Nel corso della sua carriera come critica d’arte si firmò in diversi modi: Philippa Gerry, Philippa Gerry Whiting, Philippa Whiting e, infine, Philippa Gerry Offner.
Per quanto concerne il suo cognome è plausibile affermare che Gerry fosse il cognome ereditato dal padre. Whiting e Offner probabilmente i nomi dei mariti.

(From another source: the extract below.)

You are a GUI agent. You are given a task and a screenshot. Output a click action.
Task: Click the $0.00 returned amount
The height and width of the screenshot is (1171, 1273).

Il cognome Whiting è particolarmente diffuso negli Stati Uniti; non vi sono prove pubbliche che fosse effettivamente sposata con un nome con tale cognome. Nonostante ciò ritengo plausibile affermare che fosse il cognome di un marito considerando l’utilizzo del doppio cognome e che esso non era derivante dalla famiglia. A riguardo la mia ipotesi è che potenzialmente si fosse sposata con Frederic Allen Whiting Jr. La mia conclusione deriva da una ricerca su tutte le persone con cui vi è qualche segno di interazione pubblico, solo due persone rispondono a questo cognome: Frederic Allen Whiting e il figlio. Considerando che il padre era molto più vecchio della Gerry ed è pubblico il suo lungo matrimonio ritengo più plausibile un’unione con il figlio, che appartiene alla stessa generazione della giornalista e che anch’esso lavorava e scrisse per il The American Magazine of Art. Sia padre che figlio lavoravano nel campo dell’arte e della sua critica, infatti è probabile che la Gerry abbia conosciuto il padre nel suo periodo a Cleveland.
Riguardo il secondo marito le informazioni sono certe: Richard Offner era uno storico dell’arte specializzato nell’arte italiana. I due si sposarono dopo che la Gerry divenne assistente di Offner. Il periodo del matrimonio sono i tardi anni Trenta, periodo che coincide con la recensione della Gerry sulla Biennale d’Arte di Venezia che deve aver visto in quanto è testimoniato che i due vivessero in Italia377.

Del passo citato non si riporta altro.